As Robert Reischauer — the CBO head from 1989 to 1995 — put it after one member of Congress wished to know if the CBO’s estimates about President Clinton’s health care reform plan were “in the ballpark,” “Congressman, I believe that we are in the town the ballpark is in. ”






One Response to “In Defense Of My Argument Against The Congressional Budget Office”

  1. hipparchia Says:

    Rather, I was highlighting the deficiencies within CBO’s accounting process. I’m not attacking “the guy who writes the numbers on the price tag,” I’m questioning how “the guy” comes up with the numbers in the first place.

    Probably “the guy” [and who says it has to be a guy?] took a lot of math courses in college.

    Snark aside, a careful review of the literature suggests that comparative effectiveness research, electronic medical records, disease management programs, and the other proposed ‘reforms’ don’t save all that much money after all.

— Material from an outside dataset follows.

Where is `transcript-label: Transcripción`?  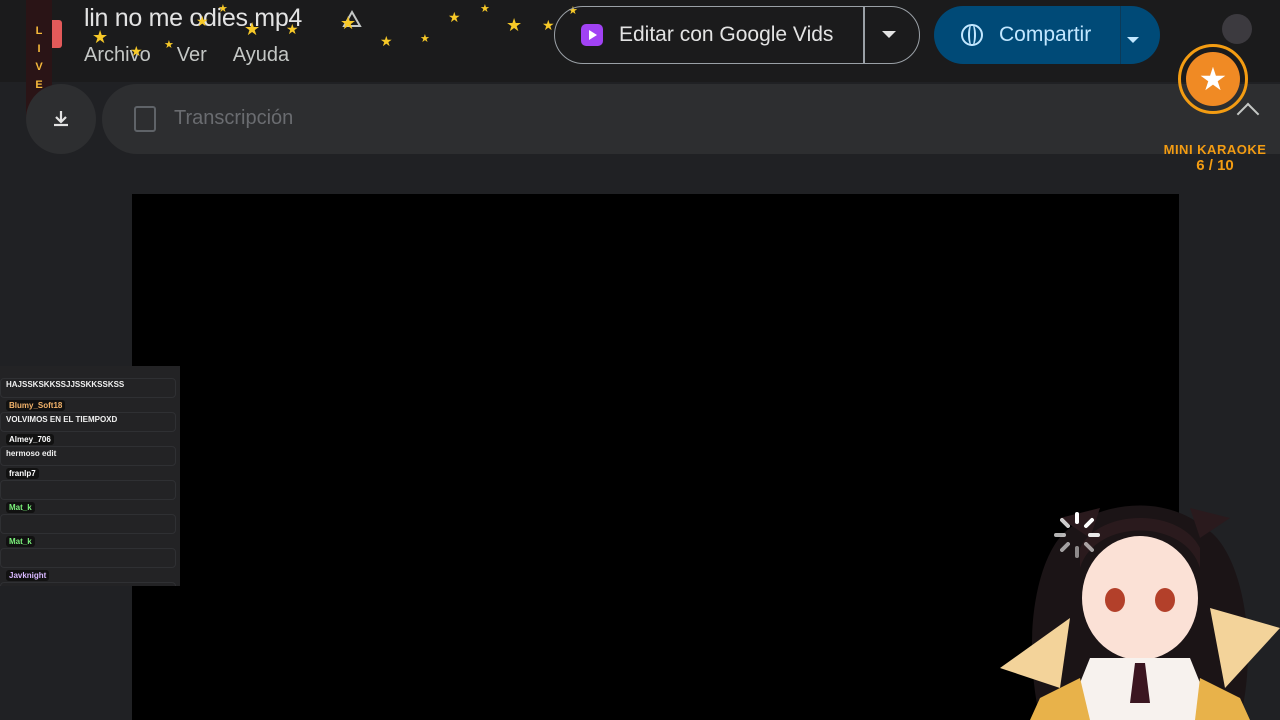 transcript-label: Transcripción is located at coordinates (234, 118).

    Forty years ago, Canada and the US had the same kind of health care system, and approximately the same health statistics. Thirty-five years later, the Canadians were living 3 years longer than Americans, a noticeable but still modest improvement in health status. I’d be willing to bet that the gains in productivity and revenue were small in those first 10 years after Canada enacted universal single payer health care [which is the budget window CBO was asked to score iirc]. Probably you’d have to wait for an entire generation that had grown up with excellent cradle-to-grave health care to start seeing real differences.

    The CBO scoring I’d like to see would be for HR 676.